» What the exercise asks: Give back the full listing, exactly as it is.

» Available data:
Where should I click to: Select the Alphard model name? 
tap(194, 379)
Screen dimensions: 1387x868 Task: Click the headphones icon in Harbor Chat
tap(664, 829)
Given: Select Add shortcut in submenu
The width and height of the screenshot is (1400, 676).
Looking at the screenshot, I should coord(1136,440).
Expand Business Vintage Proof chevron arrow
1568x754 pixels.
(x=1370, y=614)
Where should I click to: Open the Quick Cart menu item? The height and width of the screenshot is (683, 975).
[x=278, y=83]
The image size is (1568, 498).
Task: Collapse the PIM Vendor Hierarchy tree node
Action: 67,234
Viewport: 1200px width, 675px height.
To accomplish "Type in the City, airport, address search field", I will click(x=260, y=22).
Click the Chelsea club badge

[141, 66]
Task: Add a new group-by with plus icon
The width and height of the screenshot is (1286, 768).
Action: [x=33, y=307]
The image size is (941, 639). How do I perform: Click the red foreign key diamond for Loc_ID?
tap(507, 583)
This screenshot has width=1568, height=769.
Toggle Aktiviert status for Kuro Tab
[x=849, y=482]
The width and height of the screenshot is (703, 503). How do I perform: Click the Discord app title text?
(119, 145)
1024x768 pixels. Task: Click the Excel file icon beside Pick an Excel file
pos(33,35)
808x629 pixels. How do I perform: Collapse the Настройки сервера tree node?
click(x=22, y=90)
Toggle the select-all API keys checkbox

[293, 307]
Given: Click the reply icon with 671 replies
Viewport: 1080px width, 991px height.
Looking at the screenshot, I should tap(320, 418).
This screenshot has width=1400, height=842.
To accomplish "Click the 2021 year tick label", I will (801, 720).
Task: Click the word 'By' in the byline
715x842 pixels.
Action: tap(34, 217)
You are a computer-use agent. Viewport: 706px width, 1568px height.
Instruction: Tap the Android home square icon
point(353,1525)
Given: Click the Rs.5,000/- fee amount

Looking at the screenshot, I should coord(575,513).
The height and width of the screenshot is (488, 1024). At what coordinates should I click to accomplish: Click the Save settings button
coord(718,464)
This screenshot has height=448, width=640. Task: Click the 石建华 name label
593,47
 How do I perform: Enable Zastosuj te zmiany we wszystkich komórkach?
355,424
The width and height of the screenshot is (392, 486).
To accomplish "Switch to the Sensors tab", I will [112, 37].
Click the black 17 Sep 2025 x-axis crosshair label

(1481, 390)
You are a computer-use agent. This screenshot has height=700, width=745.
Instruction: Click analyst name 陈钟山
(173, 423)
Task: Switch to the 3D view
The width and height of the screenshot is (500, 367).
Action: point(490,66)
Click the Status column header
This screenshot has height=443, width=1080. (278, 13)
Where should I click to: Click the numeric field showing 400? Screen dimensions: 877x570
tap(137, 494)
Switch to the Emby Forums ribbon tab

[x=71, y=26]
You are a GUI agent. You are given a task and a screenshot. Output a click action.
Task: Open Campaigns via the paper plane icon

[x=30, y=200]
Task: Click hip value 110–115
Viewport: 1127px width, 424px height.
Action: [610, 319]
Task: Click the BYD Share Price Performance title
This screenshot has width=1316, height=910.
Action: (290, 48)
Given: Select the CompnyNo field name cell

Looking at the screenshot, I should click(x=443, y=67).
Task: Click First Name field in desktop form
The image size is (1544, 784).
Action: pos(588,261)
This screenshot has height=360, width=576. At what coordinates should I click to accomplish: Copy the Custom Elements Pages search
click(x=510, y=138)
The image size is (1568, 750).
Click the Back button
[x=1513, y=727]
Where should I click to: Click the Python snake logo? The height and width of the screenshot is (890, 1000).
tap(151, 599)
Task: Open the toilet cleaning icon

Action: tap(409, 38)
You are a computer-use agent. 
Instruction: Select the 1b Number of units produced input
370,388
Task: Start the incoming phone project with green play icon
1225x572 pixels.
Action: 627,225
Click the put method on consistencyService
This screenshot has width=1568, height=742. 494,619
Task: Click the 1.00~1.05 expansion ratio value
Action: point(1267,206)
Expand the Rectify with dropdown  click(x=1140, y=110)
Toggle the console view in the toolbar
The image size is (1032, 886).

» Task answer:
Where should I click to: Select the Alphard model name? 
tap(194, 379)
Screen dimensions: 1387x868 Task: Click the headphones icon in Harbor Chat
tap(664, 829)
Given: Select Add shortcut in submenu
The width and height of the screenshot is (1400, 676).
Looking at the screenshot, I should coord(1136,440).
Expand Business Vintage Proof chevron arrow
1568x754 pixels.
(x=1370, y=614)
Where should I click to: Open the Quick Cart menu item? The height and width of the screenshot is (683, 975).
[x=278, y=83]
The image size is (1568, 498).
Task: Collapse the PIM Vendor Hierarchy tree node
Action: 67,234
Viewport: 1200px width, 675px height.
To accomplish "Type in the City, airport, address search field", I will click(x=260, y=22).
Click the Chelsea club badge

[141, 66]
Task: Add a new group-by with plus icon
The width and height of the screenshot is (1286, 768).
Action: [x=33, y=307]
The image size is (941, 639). How do I perform: Click the red foreign key diamond for Loc_ID?
tap(507, 583)
This screenshot has width=1568, height=769.
Toggle Aktiviert status for Kuro Tab
[x=849, y=482]
The width and height of the screenshot is (703, 503). How do I perform: Click the Discord app title text?
(119, 145)
1024x768 pixels. Task: Click the Excel file icon beside Pick an Excel file
pos(33,35)
808x629 pixels. How do I perform: Collapse the Настройки сервера tree node?
click(x=22, y=90)
Toggle the select-all API keys checkbox

[293, 307]
Given: Click the reply icon with 671 replies
Viewport: 1080px width, 991px height.
Looking at the screenshot, I should tap(320, 418).
This screenshot has width=1400, height=842.
To accomplish "Click the 2021 year tick label", I will (801, 720).
Task: Click the word 'By' in the byline
715x842 pixels.
Action: tap(34, 217)
You are a computer-use agent. Viewport: 706px width, 1568px height.
Instruction: Tap the Android home square icon
point(353,1525)
Given: Click the Rs.5,000/- fee amount

Looking at the screenshot, I should coord(575,513).
The height and width of the screenshot is (488, 1024). At what coordinates should I click to accomplish: Click the Save settings button
coord(718,464)
This screenshot has height=448, width=640. Task: Click the 石建华 name label
593,47
 How do I perform: Enable Zastosuj te zmiany we wszystkich komórkach?
355,424
The width and height of the screenshot is (392, 486).
To accomplish "Switch to the Sensors tab", I will [112, 37].
Click the black 17 Sep 2025 x-axis crosshair label

(1481, 390)
You are a computer-use agent. This screenshot has height=700, width=745.
Instruction: Click analyst name 陈钟山
(173, 423)
Task: Switch to the 3D view
The width and height of the screenshot is (500, 367).
Action: point(490,66)
Click the Status column header
This screenshot has height=443, width=1080. (278, 13)
Where should I click to: Click the numeric field showing 400? Screen dimensions: 877x570
tap(137, 494)
Switch to the Emby Forums ribbon tab

[x=71, y=26]
You are a GUI agent. You are given a task and a screenshot. Output a click action.
Task: Open Campaigns via the paper plane icon

[x=30, y=200]
Task: Click hip value 110–115
Viewport: 1127px width, 424px height.
Action: [610, 319]
Task: Click the BYD Share Price Performance title
This screenshot has width=1316, height=910.
Action: (290, 48)
Given: Select the CompnyNo field name cell

Looking at the screenshot, I should click(x=443, y=67).
Task: Click First Name field in desktop form
The image size is (1544, 784).
Action: pos(588,261)
This screenshot has height=360, width=576. At what coordinates should I click to accomplish: Copy the Custom Elements Pages search
click(x=510, y=138)
The image size is (1568, 750).
Click the Back button
[x=1513, y=727]
Where should I click to: Click the Python snake logo? The height and width of the screenshot is (890, 1000).
tap(151, 599)
Task: Open the toilet cleaning icon

Action: tap(409, 38)
You are a computer-use agent. 
Instruction: Select the 1b Number of units produced input
370,388
Task: Start the incoming phone project with green play icon
1225x572 pixels.
Action: 627,225
Click the put method on consistencyService
This screenshot has width=1568, height=742. 494,619
Task: Click the 1.00~1.05 expansion ratio value
Action: point(1267,206)
Expand the Rectify with dropdown  click(x=1140, y=110)
Toggle the console view in the toolbar
The image size is (1032, 886).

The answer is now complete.